Allen Carl Guelzo (born 1953) is an American historian who serves as Senior Research Scholar in the Council of the Humanities and Director of the Initiative on Politics and Statesmanship in the James Madison Program at Princeton University. He formerly was a professor of History at Gettysburg College. 

Rachel A. Shelden wrote in 2013 that for two decades, Guelzo "has been at the forefront of Civil War–era scholarship. In particular, he has focused his analytical efforts on the life and legacy of Abraham Lincoln, publishing books covering the Lincoln-Douglas debates, the origins of the Emancipation Proclamation, and Lincoln's presidential leadership, among others."

Early life and education
Guelzo was born in Yokohama, Japan, the son of a US Army soldier stationed in the  occupation of Japan. He grew up in Pennsylvania. His earliest degrees were a BS in Biblical Studies from Cairn University and a M.Div. from Reformed Episcopal Seminary, where he later taught church history. He earned an MA and Ph.D. in history from the University of Pennsylvania. 
He joined the History department of Eastern University (St. Davids, Pennsylvania) in 1991. He was the Grace F. Kea Professor of American History at Eastern, where he was also Moderator of the Faculty Senate (1996–98). From 1998 to 2004, he served as Dean of the Templeton Honors College at Eastern. He joined the History department at Gettysburg College in 2004.

Career

Academic focus
Guelzo's principal specialty is American intellectual history, from 1750 to 1865. His doctoral dissertation, "The Unanswered Question: Jonathan Edwards's 'Freedom of the Will' in Early American Religious Philosophy", was published in 1989 as Edwards On the Will: A Century of American Philosophical Debate, 1750–1850, by Wesleyan University Press, and won an American Library Association Choice Award. In 1995, he contributed a volume in the St. Martin's Press American History textbook series, The Crisis of the American Republic: A New History of the Civil War and Reconstruction.

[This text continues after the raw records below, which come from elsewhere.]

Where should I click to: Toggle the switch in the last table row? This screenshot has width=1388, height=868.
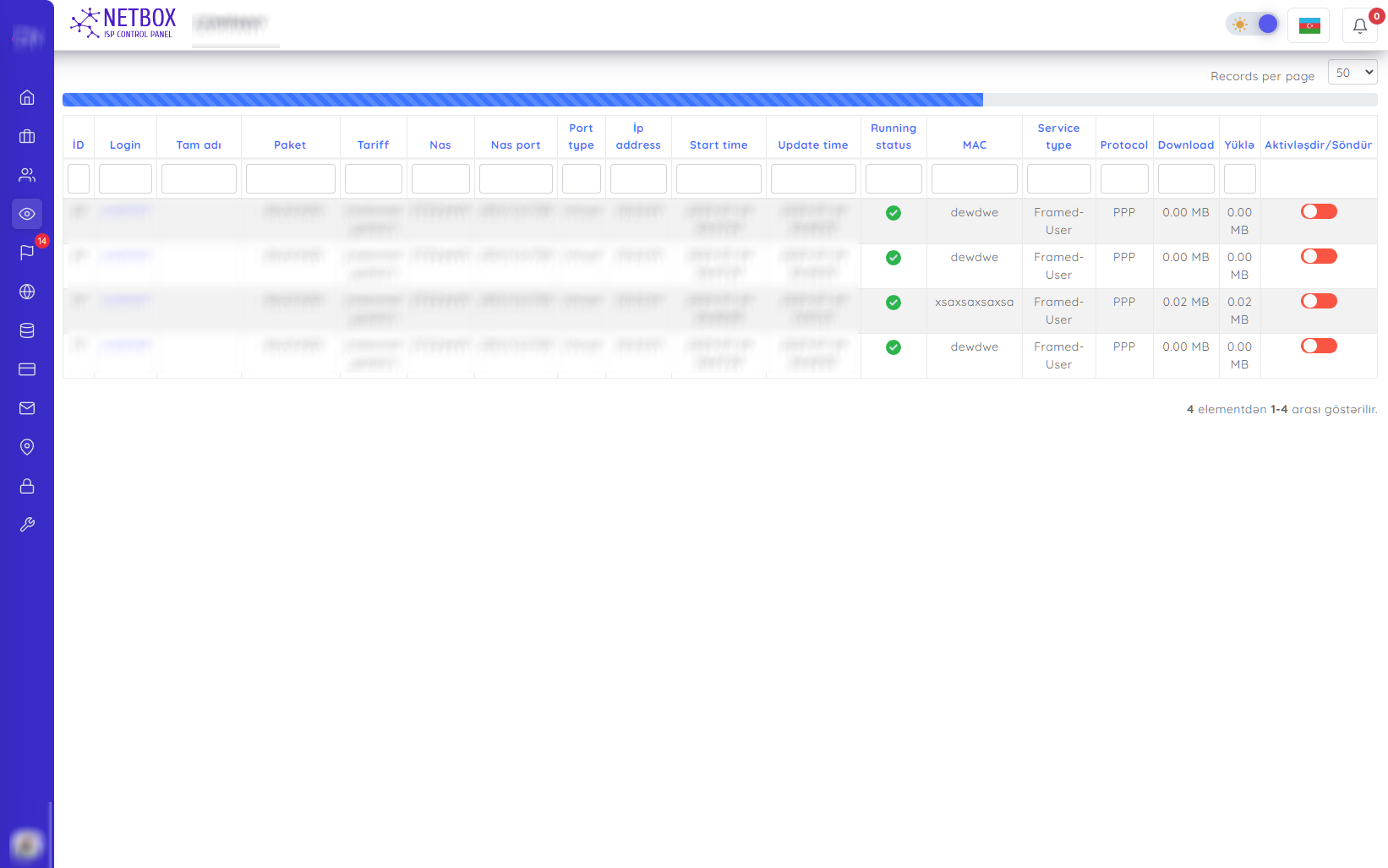(1318, 346)
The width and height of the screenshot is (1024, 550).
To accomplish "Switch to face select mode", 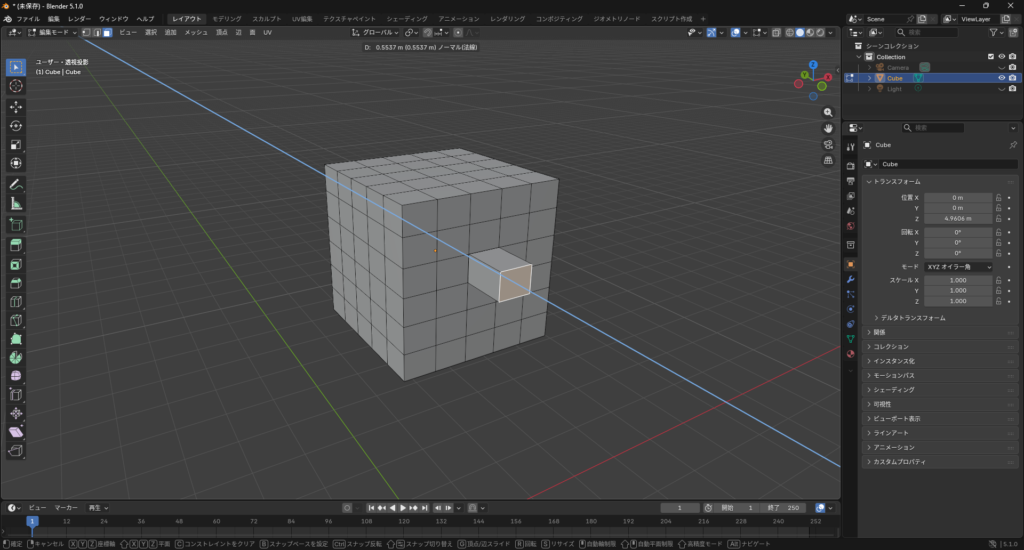I will coord(107,32).
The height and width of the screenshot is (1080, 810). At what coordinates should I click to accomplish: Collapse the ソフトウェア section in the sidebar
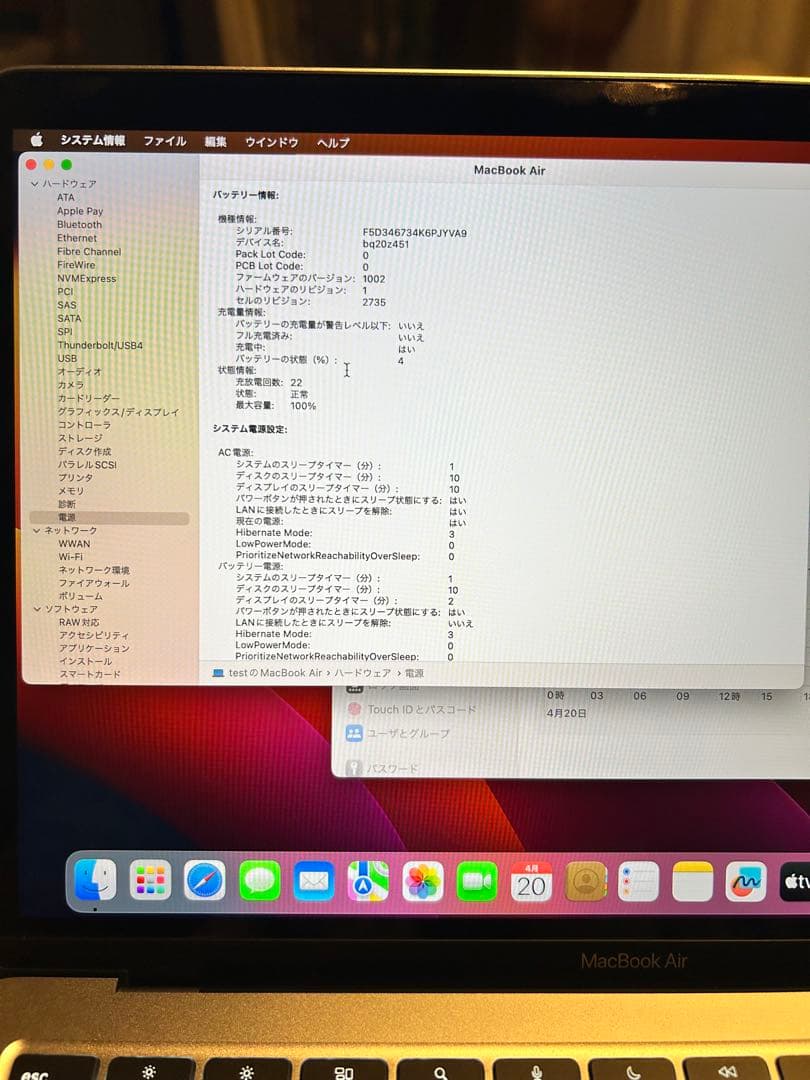[x=35, y=608]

One of Guelzo's early works, For the Union of Evangelical Christendom: The Irony of the Reformed Episcopalians, 1873–1930, won the Albert C. Outler Prize in Ecumenical Church History from the American Society of Church History in 1993. He began work in 1996 on an 'intellectual biography' of Lincoln, Abraham Lincoln: Redeemer President (1999), which won the Lincoln Prize for 2000 and the 2000 Book Prize of the Abraham Lincoln Institute. He followed this with Lincoln's Emancipation Proclamation: The End of Slavery in America (2004), which became the first two-time winner of the Lincoln Prize (for 2005) and the Book Prize of the Lincoln Institute. Guelzo won his third Lincoln Prize for his book Gettysburg: The Last Invasion (2013), making him the first three-time recipient of the prize.

His interest in the American Civil War was partially motivated by his grandmother, who had attended lectures by the Grand Army of the Republic as a child.

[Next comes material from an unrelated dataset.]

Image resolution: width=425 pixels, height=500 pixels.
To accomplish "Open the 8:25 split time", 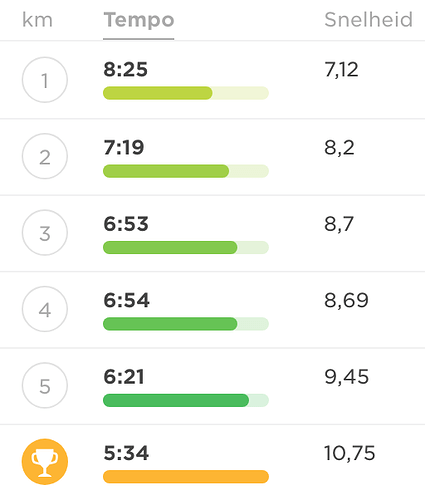I will point(125,70).
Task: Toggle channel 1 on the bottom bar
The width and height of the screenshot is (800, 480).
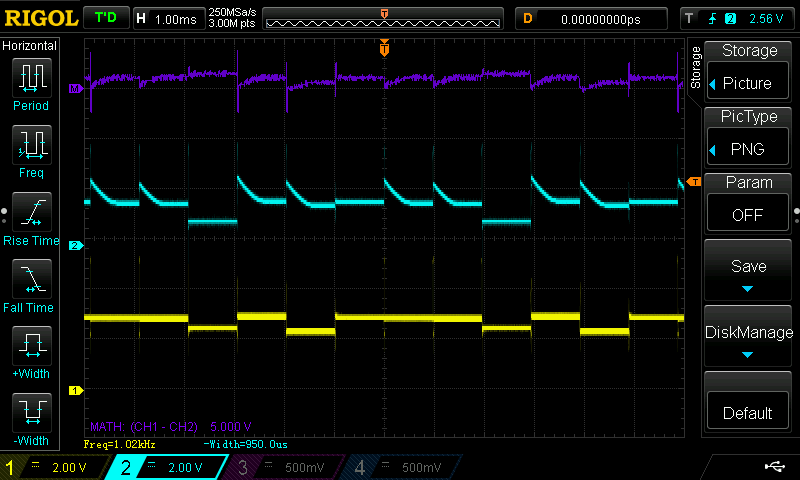Action: coord(54,467)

Guelzo differs notably from most contemporary scholars of the American Civil War in that he disagrees with the "Self-emancipation" thesis, which posits that the Confederates' slaves freed themselves during the war. To that effect, he cites the ex-slaves who testified that Lincoln, specifically his Emancipation Proclamation, was responsible for freeing them. In addition, Guelzo does not consider Lincoln to have been a competent military commander during his presidency and disagrees with several military decisions he made on the grounds that they were unsound.

In addition to those books, he has produced editions of Manning Ferguson Force's From Fort Henry to Corinth (1989) and Josiah Gilbert Holland's Life of Abraham Lincoln (1998), as well as co-editing a volume of essays on Jonathan Edwards, Edwards In Our Time: Jonathan Edwards and the Shaping of American Religion (with Sang Hyun Lee, 1999) and an anthology of primary sources on the New England theology from 1750 to 1850,The New England Theology: From Jonathan Edwards to Edwards Amasa Park (with Douglas R. Sweeney, 2006). His books include Lincoln and Douglas: The Debates That Defined America (2008), which led to an appearance on Comedy Central's "The Daily Show with Jon Stewart" on February 27, 2008; Abraham Lincoln as a Man of Ideas (2009), a collection of his previously published essays; and Lincoln (2009), a volume in Oxford University Press's "Very Short Introduction" series.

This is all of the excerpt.